### EXERCISE
Each entry in the material below should be reproduced exactly.
--
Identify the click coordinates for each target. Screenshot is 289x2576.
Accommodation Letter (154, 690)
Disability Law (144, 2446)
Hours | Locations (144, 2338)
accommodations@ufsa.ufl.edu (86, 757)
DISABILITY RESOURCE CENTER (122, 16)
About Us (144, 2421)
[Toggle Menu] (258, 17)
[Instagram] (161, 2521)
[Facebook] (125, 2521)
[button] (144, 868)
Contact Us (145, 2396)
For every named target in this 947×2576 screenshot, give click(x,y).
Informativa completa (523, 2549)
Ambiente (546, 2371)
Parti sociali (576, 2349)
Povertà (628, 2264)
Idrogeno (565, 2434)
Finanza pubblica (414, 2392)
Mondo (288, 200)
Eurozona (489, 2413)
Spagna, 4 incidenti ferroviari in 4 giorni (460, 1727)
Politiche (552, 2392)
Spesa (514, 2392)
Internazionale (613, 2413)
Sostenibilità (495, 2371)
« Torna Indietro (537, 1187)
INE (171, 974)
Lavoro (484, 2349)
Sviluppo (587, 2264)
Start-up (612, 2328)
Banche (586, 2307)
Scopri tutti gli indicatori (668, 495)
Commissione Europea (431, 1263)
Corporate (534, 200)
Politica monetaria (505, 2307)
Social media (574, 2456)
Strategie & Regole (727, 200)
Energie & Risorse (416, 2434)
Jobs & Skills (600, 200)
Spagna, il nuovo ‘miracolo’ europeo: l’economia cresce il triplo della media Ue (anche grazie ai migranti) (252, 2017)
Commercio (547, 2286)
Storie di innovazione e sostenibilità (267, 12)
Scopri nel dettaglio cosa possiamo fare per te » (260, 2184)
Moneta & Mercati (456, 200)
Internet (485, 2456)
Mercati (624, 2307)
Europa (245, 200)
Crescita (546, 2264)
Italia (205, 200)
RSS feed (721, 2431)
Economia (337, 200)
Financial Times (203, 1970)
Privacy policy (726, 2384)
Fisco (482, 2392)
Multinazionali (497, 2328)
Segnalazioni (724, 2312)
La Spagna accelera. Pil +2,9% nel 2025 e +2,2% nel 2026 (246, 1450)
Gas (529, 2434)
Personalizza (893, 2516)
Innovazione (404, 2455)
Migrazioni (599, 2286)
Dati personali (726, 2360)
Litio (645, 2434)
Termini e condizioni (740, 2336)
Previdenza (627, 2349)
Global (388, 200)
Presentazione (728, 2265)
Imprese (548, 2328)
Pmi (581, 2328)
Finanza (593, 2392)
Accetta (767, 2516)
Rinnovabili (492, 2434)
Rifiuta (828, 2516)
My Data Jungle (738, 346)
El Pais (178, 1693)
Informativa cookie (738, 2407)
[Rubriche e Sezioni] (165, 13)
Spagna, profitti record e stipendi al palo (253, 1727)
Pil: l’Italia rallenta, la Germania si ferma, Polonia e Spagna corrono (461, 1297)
--
### SOLVED PROBLEM
Identify the click coordinates for each target. Screenshot is 289x2576.
Accommodation Letter (154, 690)
Disability Law (144, 2446)
Hours | Locations (144, 2338)
accommodations@ufsa.ufl.edu (86, 757)
DISABILITY RESOURCE CENTER (122, 16)
About Us (144, 2421)
[Toggle Menu] (258, 17)
[Instagram] (161, 2521)
[Facebook] (125, 2521)
[button] (144, 868)
Contact Us (145, 2396)
For every named target in this 947×2576 screenshot, give click(x,y).
Informativa completa (523, 2549)
Ambiente (546, 2371)
Parti sociali (576, 2349)
Povertà (628, 2264)
Idrogeno (565, 2434)
Finanza pubblica (414, 2392)
Mondo (288, 200)
Eurozona (489, 2413)
Spagna, 4 incidenti ferroviari in 4 giorni (460, 1727)
Politiche (552, 2392)
Spesa (514, 2392)
Internazionale (613, 2413)
Sostenibilità (495, 2371)
« Torna Indietro (537, 1187)
INE (171, 974)
Lavoro (484, 2349)
Sviluppo (587, 2264)
Start-up (612, 2328)
Banche (586, 2307)
Scopri tutti gli indicatori (668, 495)
Commissione Europea (431, 1263)
Corporate (534, 200)
Politica monetaria (505, 2307)
Social media (574, 2456)
Strategie & Regole (727, 200)
Energie & Risorse (416, 2434)
Jobs & Skills (600, 200)
Spagna, il nuovo ‘miracolo’ europeo: l’economia cresce il triplo della media Ue (anche grazie ai migranti) (252, 2017)
Commercio (547, 2286)
Storie di innovazione e sostenibilità (267, 12)
Scopri nel dettaglio cosa possiamo fare per te » (260, 2184)
Moneta & Mercati (456, 200)
Internet (485, 2456)
Mercati (624, 2307)
Europa (245, 200)
Crescita (546, 2264)
Italia (205, 200)
RSS feed (721, 2431)
Economia (337, 200)
Financial Times (203, 1970)
Privacy policy (726, 2384)
Fisco (482, 2392)
Multinazionali (497, 2328)
Segnalazioni (724, 2312)
La Spagna accelera. Pil +2,9% nel 2025 e +2,2% nel 2026 (246, 1450)
Gas (529, 2434)
Personalizza (893, 2516)
Innovazione (404, 2455)
Migrazioni (599, 2286)
Dati personali (726, 2360)
Litio (645, 2434)
Termini e condizioni (740, 2336)
Previdenza (627, 2349)
Global (388, 200)
Presentazione (728, 2265)
Imprese (548, 2328)
Pmi (581, 2328)
Finanza (593, 2392)
Accetta (767, 2516)
Rinnovabili (492, 2434)
Rifiuta (828, 2516)
My Data Jungle (738, 346)
El Pais (178, 1693)
Informativa cookie (738, 2407)
[Rubriche e Sezioni] (165, 13)
Spagna, profitti record e stipendi al palo (253, 1727)
Pil: l’Italia rallenta, la Germania si ferma, Polonia e Spagna corrono (461, 1297)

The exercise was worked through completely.